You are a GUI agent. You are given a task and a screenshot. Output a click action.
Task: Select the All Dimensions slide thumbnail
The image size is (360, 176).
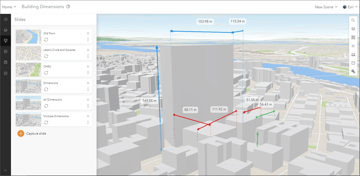(x=28, y=103)
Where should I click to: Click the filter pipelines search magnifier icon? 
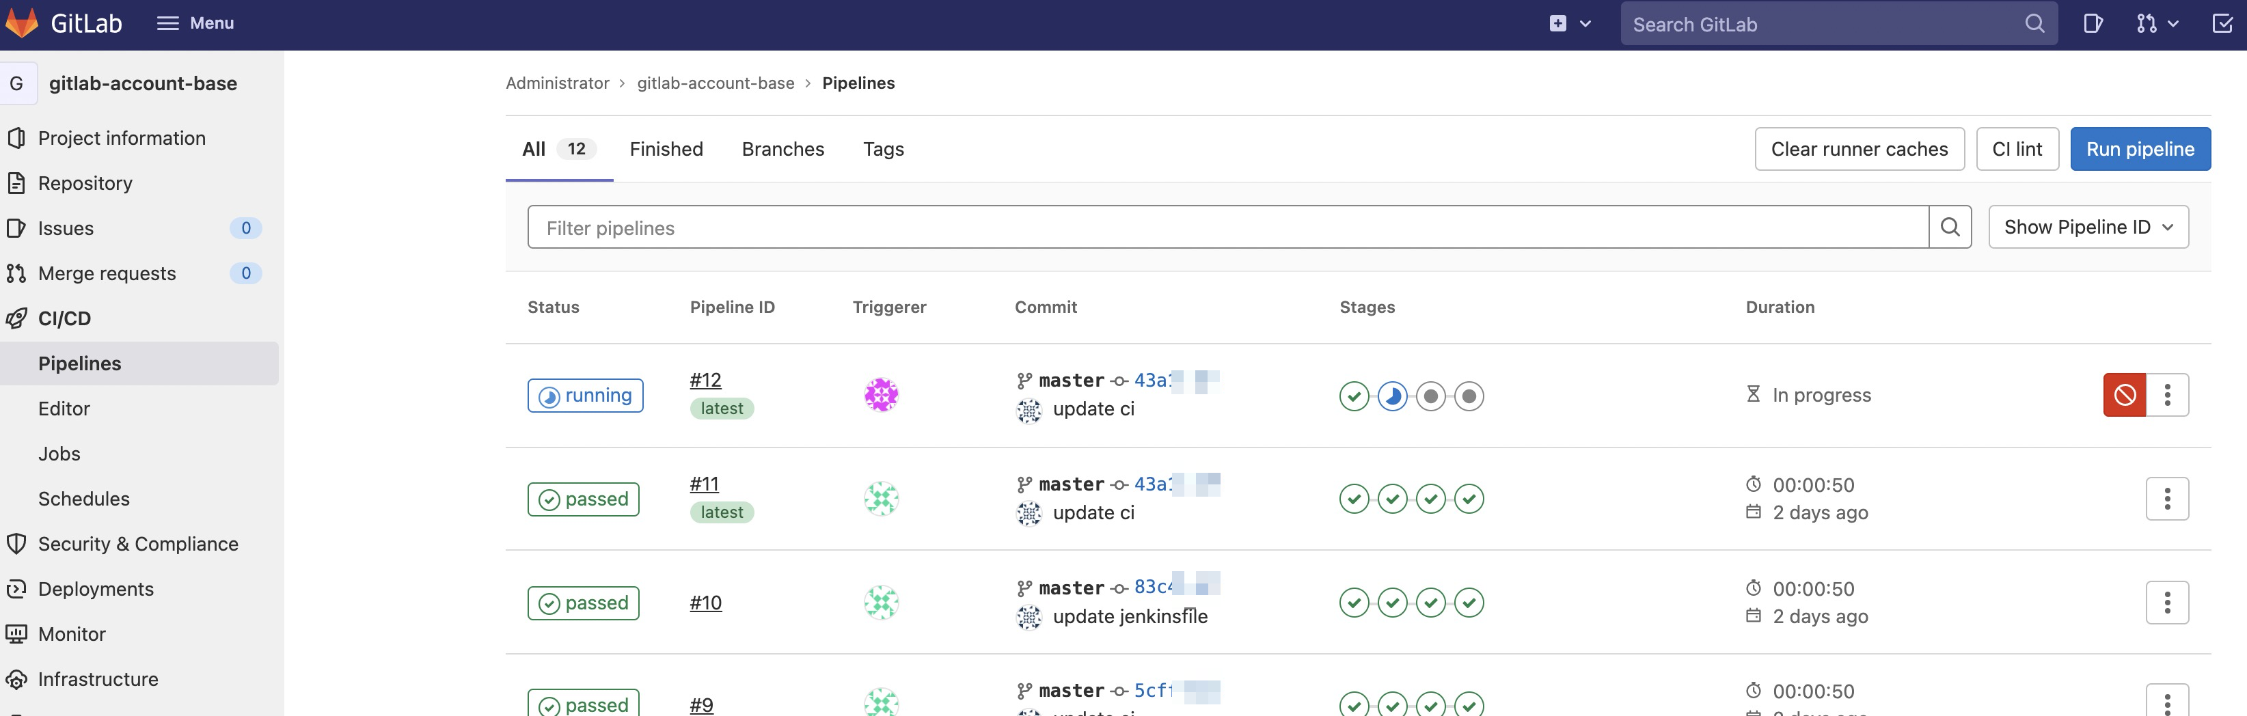coord(1950,228)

_ _ _

Your goal: Leaving the pictures aside, copy exactly and only the lines from the one holding "Where should I" through the final line of the data, both ends kept.

Result of this task:
Where should I click to: Click the filter pipelines search magnifier icon? 
coord(1950,228)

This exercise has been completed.